同源意味着协议相同、域名相同、端口相同。
不同源的话,有三种行为受到限制:1、Cookie、LocalStorage 和 IndexDB 无法读取。 2、DOM 无法获得。3、AJAX 请求不能发送。什么是跨域?跨域有几种实现形式
跨域是指从一个域名的网页去请求另一个域名的资源。跨域可以通过JSONP、CORS、降域、PostMessage等方式来实现JSONP 的原理是什么
HTML的<script>标签是同源策略的例外,可以突破同源策略从其他来源获取数据,因此可以通过<script>标签引入jsonp文件,然后通过一系列JS操作获取数据CORS是什么
CORS(Cross-Origin Resource Sharing)跨域资源共享,定义了必须在访问跨域资源时,浏览器与服务器应该如何沟通。CORS背后的基本思想就是使用自定义的HTTP头部让浏览器与服务器进行沟通,从而决定请求或响应是应该成功还是失败。服务器端对于CORS的支持,主要就是通过设置Access-Control-Allow-Origin来进行的。如果浏览器检测到相应的设置,就可以允许Ajax进行跨域的访问。JSONP实现
前端代码:
<!doctype html>
<html>
<head>
<style>
.container {
width: 900px;
maring: 0 auto;
}
</style>
</head>
<body>
<div class="container">
<ul class="news">
<li>第11日前瞻:中国冲击4金,博尔特再战</li>
<li>男双力争会师决赛</li>
<li>女排将死磕巴西</li>
</ul>
<button class="change">换一组</button>
</div>
<script>
$(".change").addEventListener("click", function(){
var script = document.createElement("script")

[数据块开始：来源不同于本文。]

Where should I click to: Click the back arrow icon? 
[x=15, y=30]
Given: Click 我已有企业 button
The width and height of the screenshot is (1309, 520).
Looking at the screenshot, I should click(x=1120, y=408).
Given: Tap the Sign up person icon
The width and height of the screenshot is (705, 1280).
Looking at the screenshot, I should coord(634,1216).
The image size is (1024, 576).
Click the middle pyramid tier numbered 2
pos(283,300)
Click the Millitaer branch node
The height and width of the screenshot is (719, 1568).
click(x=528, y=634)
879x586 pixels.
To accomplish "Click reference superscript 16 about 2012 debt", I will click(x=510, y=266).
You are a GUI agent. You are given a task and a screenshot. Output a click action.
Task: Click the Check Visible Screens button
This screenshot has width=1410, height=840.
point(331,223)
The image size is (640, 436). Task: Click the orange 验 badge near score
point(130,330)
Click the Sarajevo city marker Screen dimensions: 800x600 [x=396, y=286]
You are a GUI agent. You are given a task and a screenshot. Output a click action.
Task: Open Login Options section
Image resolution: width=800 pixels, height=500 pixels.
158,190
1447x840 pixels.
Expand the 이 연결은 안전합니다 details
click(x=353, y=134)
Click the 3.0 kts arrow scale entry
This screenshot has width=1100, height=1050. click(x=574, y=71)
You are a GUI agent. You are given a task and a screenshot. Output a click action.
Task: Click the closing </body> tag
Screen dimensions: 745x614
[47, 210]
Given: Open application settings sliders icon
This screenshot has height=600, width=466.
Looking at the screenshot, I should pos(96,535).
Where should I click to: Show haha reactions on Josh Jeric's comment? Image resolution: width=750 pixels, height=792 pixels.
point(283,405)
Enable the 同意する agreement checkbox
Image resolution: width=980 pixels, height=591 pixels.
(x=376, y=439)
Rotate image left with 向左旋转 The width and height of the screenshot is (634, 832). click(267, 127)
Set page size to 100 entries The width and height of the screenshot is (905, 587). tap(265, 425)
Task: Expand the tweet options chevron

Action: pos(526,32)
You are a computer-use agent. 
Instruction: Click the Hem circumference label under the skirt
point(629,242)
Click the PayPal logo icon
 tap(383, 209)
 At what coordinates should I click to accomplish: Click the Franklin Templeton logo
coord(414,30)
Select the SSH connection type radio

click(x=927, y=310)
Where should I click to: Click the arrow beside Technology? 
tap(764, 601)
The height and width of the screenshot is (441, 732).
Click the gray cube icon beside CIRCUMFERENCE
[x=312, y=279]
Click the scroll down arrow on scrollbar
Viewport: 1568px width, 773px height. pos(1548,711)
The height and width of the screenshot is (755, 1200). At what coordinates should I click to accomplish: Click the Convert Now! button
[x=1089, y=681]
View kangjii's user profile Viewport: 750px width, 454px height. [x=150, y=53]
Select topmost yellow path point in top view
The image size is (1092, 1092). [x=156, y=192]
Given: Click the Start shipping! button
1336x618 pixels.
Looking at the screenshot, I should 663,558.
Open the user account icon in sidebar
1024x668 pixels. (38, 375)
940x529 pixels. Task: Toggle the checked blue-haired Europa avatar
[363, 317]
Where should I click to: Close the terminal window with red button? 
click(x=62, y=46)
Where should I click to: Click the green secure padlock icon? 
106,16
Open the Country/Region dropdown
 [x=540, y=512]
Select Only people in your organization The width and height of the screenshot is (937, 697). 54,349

script.src = "http://127.0.0.1:8080/getNews?callback=appendHTML"
document.head.appendChild(script)
document.head.removeChild(script)
})
function appendHTML(news){
var html = ""
for(var i = 0; i < news.length; i++){
html += "<li>" + news[i] + "</li>"
}
$(".news").innerHTML = html
}
function $(id){
return document.querySelector(id);
}
</script>
</body>
</html>
后端代码:
//假设域名是localhost, 端口是8080
//更多详细使用方法参考 http://www.expressjs.com.cn/guide/routing.html
/**
* 当 http://localhost:8080/getInfo 的GET请求到来时被下面匹配到进行处理
* 发送JSON格式的响应数据 {name: 'ruoyu'}
*/
app.get("/getNews", function(req,res){
var news = [
"第11日前瞻:中国冲击4金,博尔特再战",
"正直播出战,男双力争会师决赛",
"女排将死磕巴西!郎平安排男陪练模仿对方核心",
"没有中国选手和巨星的110米栏 我们还看吗?",
"中英上演奥运会金牌大战",
"博彩赔率挺中国夺回第二",
"最出轨奥运,同性之爱闪耀里约",
"下跪拜谢与洪荒之力一样 都是真情流露"
]
var data = [];
for(var i = 0; i < 3; i++){
var index = parseInt(Math.random()*news.length)
data.push(news[index])
news.splice(index, 1)
}
var cb = req.query.callback;
if(cb){
res.send(cb + "(" + JSON.stringify(data) + ")")
}else {
res.send(data)
}
})
- CORS实现
前端代码:
<!doctype html>
<html>
<head>
<style>
.container {
width: 900px;
maring: 0 auto;
}
</style>
</head>
<body>
<div class="container">
<ul class="news">
<li>第11日前瞻:中国冲击4金,博尔特再战</li>
<li>男双力争会师决赛</li>
<li>女排将死磕巴西</li>
</ul>
<button class="change">换一组</button>
</div>
<script>
$(".change").addEventListener("click", function(){
var xhr = new XMLHttpRequest()
xhr.onreadystatechange = function(){
if(xhr.readyState === 4 && (xhr.status === 200 || xhr.status === 304)){
appendHTML(JSON.parse(xhr.responseText))
}
}
xhr.open("get", "http://b.jrg.com:8080/getNews", true)
xhr.send()
})
function appendHTML(news){
var html = ""
for(var i = 0; i < news.length; i++){
html += "<li>" + news[i] + "</li>"
}
$(".news").innerHTML = html
}
function $(id){
return document.querySelector(id);
}
</script>
</body>
</html>
后端代码:
app.get("/getNews", function(req,res){
var news = [
"第11日前瞻:中国冲击4金,博尔特再战",
"正直播出战,男双力争会师决赛",
"女排将死磕巴西!郎平安排男陪练模仿对方核心",
"没有中国选手和巨星的110米栏 我们还看吗?",
"中英上演奥运会金牌大战",
"博彩赔率挺中国夺回第二",
"最出轨奥运,同性之爱闪耀里约",
"下跪拜谢与洪荒之力一样 都是真情流露"
]
var data = [];
for(var i = 0; i < 3; i++){
var index = parseInt(Math.random()*news.length)
data.push(news[index])
news.splice(index, 1)
}
res.header("Access-Control-Allow-Origin", "http://a.jrg.com:8080")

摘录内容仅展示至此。